Convert everything from the first of the lines below down to the line containing "tap(164, 476)" into a JSON list of strings, one string per line, leaving out blank lines.

→ **ROWS**:
* * * * *
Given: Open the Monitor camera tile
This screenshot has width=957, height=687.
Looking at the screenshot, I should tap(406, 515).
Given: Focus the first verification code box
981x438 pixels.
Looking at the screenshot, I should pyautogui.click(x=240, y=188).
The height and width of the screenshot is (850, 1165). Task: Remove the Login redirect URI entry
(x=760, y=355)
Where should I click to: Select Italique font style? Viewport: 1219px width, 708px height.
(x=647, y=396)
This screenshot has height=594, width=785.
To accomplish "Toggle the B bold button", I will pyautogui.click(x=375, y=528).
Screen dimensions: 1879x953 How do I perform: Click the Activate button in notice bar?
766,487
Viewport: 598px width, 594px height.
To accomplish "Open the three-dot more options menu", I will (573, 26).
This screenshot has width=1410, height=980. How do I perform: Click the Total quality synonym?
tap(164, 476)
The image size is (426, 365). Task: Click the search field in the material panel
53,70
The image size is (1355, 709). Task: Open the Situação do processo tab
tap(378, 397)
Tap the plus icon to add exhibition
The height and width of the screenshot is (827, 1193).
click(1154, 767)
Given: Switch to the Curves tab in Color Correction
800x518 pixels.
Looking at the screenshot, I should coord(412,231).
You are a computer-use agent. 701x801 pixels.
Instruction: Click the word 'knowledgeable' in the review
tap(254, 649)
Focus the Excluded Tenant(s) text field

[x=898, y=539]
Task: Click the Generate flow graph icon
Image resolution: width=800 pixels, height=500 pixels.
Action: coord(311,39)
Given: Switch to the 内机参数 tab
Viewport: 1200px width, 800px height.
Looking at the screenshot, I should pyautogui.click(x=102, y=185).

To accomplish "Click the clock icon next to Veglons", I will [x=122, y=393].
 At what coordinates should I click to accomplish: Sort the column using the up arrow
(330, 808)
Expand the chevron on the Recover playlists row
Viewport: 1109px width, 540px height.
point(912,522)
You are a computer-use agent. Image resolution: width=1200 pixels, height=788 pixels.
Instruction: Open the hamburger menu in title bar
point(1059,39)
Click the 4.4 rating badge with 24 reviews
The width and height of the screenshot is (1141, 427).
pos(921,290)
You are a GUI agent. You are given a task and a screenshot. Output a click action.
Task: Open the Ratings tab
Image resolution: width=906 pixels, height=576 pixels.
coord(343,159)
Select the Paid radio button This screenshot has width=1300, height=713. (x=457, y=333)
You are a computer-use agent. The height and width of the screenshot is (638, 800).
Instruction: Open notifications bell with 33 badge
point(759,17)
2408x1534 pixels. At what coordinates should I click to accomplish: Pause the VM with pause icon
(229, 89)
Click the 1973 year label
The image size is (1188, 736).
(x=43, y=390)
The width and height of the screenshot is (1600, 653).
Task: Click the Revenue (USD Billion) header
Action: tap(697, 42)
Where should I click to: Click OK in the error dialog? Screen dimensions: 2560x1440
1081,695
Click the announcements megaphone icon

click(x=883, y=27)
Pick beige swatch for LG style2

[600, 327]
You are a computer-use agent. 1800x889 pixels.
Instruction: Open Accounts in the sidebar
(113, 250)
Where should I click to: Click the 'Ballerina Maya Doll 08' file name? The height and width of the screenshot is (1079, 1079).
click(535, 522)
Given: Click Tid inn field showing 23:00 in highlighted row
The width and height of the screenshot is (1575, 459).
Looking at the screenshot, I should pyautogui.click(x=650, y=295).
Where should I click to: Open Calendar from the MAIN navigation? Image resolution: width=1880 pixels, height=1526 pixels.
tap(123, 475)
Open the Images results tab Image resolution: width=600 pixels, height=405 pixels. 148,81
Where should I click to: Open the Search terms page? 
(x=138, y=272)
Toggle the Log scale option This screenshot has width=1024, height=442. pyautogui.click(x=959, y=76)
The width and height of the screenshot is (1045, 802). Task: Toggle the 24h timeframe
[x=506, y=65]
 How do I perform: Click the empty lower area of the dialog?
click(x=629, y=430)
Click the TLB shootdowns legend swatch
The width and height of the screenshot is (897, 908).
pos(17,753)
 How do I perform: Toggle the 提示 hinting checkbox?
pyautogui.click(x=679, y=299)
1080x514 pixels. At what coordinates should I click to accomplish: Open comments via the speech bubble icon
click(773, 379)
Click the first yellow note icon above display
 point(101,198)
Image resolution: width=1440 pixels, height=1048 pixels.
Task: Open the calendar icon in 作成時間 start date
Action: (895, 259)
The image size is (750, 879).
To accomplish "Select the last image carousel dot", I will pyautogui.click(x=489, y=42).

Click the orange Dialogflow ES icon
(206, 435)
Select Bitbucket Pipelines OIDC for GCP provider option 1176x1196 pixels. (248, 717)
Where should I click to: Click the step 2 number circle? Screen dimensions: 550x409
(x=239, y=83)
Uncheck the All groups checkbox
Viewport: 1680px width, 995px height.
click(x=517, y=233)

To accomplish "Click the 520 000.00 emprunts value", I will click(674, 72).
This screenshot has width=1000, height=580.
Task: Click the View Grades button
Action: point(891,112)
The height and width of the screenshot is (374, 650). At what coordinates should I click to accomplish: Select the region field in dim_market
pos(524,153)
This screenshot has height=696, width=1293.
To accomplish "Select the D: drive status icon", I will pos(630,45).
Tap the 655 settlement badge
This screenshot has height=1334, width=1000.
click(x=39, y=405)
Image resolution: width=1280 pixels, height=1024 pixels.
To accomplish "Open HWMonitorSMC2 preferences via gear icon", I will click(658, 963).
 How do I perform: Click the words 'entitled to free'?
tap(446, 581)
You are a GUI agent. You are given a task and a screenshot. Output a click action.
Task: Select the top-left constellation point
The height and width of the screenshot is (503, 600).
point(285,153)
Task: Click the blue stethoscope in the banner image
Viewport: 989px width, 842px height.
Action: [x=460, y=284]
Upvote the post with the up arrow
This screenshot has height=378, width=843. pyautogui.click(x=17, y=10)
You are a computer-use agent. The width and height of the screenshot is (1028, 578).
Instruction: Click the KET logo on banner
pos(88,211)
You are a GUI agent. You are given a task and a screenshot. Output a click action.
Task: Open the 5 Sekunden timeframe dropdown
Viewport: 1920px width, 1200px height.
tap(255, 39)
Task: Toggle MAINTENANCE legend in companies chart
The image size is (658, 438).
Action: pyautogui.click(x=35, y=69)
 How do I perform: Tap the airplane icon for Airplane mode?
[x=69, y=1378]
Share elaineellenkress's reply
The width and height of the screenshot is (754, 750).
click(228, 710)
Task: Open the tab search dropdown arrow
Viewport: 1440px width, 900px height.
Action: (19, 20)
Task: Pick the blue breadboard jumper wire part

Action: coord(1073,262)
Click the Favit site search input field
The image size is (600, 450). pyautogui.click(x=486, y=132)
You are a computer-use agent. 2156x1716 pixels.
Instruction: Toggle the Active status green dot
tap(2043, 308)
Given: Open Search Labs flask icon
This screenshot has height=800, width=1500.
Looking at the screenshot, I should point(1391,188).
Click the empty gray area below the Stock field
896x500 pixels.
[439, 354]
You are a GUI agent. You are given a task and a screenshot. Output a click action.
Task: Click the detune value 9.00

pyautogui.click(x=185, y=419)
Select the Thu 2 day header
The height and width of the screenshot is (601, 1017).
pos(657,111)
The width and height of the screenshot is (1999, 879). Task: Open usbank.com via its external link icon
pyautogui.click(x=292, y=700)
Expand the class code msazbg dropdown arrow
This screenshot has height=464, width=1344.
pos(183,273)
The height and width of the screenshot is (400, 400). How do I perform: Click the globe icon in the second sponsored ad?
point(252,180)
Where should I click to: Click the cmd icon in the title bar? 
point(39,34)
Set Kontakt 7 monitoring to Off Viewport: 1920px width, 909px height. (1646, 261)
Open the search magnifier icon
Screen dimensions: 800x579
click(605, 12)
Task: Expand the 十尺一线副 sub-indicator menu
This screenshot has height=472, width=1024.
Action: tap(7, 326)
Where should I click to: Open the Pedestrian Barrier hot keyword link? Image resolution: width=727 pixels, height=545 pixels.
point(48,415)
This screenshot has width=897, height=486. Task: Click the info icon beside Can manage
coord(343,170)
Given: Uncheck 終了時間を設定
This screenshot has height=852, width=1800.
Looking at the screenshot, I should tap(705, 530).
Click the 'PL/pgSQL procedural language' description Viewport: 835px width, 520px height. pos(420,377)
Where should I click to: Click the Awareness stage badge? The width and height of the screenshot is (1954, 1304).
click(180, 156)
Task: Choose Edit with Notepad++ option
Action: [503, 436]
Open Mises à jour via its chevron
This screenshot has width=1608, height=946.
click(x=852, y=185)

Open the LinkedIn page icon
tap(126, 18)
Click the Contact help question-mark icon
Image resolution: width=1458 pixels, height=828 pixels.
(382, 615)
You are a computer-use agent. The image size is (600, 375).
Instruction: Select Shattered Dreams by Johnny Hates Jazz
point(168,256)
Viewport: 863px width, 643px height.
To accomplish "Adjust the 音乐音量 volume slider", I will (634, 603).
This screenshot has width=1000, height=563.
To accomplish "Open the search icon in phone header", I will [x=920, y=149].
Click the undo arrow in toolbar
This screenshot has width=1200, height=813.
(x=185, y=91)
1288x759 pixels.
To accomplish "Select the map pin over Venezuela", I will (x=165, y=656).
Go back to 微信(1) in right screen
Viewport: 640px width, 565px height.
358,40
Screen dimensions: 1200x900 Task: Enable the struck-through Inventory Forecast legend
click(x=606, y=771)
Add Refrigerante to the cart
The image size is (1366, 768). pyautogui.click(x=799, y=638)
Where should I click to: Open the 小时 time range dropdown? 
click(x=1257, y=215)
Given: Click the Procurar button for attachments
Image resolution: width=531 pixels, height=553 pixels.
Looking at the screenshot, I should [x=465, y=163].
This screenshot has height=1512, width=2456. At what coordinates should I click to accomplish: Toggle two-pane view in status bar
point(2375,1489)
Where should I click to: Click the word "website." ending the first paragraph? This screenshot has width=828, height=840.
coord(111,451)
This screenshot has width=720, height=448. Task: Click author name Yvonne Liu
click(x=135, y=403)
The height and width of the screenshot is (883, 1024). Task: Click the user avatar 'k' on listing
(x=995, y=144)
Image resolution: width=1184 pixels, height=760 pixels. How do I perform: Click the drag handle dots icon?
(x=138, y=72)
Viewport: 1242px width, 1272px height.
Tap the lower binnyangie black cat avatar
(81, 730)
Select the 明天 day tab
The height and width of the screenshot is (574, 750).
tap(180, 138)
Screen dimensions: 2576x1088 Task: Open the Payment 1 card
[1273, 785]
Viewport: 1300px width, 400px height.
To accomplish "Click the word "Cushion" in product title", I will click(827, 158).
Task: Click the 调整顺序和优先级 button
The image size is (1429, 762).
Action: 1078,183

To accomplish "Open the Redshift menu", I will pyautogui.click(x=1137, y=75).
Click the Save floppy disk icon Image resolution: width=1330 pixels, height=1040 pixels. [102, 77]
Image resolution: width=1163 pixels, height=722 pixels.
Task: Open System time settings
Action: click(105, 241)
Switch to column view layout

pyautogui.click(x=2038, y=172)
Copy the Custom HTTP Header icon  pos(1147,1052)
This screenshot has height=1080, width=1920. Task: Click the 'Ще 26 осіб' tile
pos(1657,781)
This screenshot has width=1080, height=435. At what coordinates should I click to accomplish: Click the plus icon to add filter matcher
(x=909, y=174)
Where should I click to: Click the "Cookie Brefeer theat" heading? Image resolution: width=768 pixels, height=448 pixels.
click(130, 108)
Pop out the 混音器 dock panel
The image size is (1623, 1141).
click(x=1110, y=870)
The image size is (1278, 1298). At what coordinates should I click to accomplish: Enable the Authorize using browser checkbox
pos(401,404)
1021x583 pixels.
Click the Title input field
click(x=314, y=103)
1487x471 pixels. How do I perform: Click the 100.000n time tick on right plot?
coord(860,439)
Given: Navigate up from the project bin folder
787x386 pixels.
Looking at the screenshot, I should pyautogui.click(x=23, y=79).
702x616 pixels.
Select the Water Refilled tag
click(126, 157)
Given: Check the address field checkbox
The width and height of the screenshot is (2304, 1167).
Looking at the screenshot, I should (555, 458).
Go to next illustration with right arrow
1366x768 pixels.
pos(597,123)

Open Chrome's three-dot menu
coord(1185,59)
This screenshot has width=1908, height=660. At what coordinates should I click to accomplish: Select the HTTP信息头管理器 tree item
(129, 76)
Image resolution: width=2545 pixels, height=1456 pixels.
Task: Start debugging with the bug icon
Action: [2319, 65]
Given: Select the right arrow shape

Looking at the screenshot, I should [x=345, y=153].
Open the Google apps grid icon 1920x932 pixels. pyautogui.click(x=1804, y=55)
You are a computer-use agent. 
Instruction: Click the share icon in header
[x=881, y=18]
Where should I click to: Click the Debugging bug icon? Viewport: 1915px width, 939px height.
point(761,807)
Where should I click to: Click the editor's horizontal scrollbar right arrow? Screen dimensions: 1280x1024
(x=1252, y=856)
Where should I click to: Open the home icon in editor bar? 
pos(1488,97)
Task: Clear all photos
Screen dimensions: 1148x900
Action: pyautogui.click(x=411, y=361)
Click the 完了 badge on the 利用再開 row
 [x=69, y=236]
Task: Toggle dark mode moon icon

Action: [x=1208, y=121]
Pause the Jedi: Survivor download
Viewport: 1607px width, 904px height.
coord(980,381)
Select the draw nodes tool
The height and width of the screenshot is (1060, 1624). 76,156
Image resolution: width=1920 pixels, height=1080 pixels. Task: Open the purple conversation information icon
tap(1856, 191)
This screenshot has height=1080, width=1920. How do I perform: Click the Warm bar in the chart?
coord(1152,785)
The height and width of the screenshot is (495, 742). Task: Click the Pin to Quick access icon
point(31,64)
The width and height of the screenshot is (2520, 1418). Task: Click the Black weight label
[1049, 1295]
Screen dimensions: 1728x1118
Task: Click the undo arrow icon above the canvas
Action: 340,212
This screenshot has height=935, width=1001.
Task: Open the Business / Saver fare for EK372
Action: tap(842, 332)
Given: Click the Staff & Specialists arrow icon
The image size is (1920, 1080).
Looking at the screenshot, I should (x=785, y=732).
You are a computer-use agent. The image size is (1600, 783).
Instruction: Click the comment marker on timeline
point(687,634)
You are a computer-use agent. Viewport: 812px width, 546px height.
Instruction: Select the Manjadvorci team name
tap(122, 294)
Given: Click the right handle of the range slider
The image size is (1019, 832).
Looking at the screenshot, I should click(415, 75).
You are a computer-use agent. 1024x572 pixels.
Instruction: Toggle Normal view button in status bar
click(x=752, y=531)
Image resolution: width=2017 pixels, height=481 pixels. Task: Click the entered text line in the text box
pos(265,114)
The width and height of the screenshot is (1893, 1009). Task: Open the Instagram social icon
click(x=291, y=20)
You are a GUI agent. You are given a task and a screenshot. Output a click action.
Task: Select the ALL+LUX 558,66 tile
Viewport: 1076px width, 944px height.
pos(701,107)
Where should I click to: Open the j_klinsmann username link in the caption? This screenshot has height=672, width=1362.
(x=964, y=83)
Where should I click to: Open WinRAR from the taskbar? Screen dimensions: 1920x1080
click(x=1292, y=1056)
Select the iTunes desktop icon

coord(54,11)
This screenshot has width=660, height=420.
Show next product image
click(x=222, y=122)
* * * * *
→ **SOLUTION TO THIS PROBLEM**:
[
  "Given: Open the Monitor camera tile",
  "This screenshot has width=957, height=687.",
  "Looking at the screenshot, I should tap(406, 515).",
  "Given: Focus the first verification code box",
  "981x438 pixels.",
  "Looking at the screenshot, I should pyautogui.click(x=240, y=188).",
  "The height and width of the screenshot is (850, 1165). Task: Remove the Login redirect URI entry",
  "(x=760, y=355)",
  "Where should I click to: Select Italique font style? Viewport: 1219px width, 708px height.",
  "(x=647, y=396)",
  "This screenshot has height=594, width=785.",
  "To accomplish \"Toggle the B bold button\", I will pyautogui.click(x=375, y=528).",
  "Screen dimensions: 1879x953 How do I perform: Click the Activate button in notice bar?",
  "766,487",
  "Viewport: 598px width, 594px height.",
  "To accomplish \"Open the three-dot more options menu\", I will (573, 26).",
  "This screenshot has width=1410, height=980. How do I perform: Click the Total quality synonym?",
  "tap(164, 476)"
]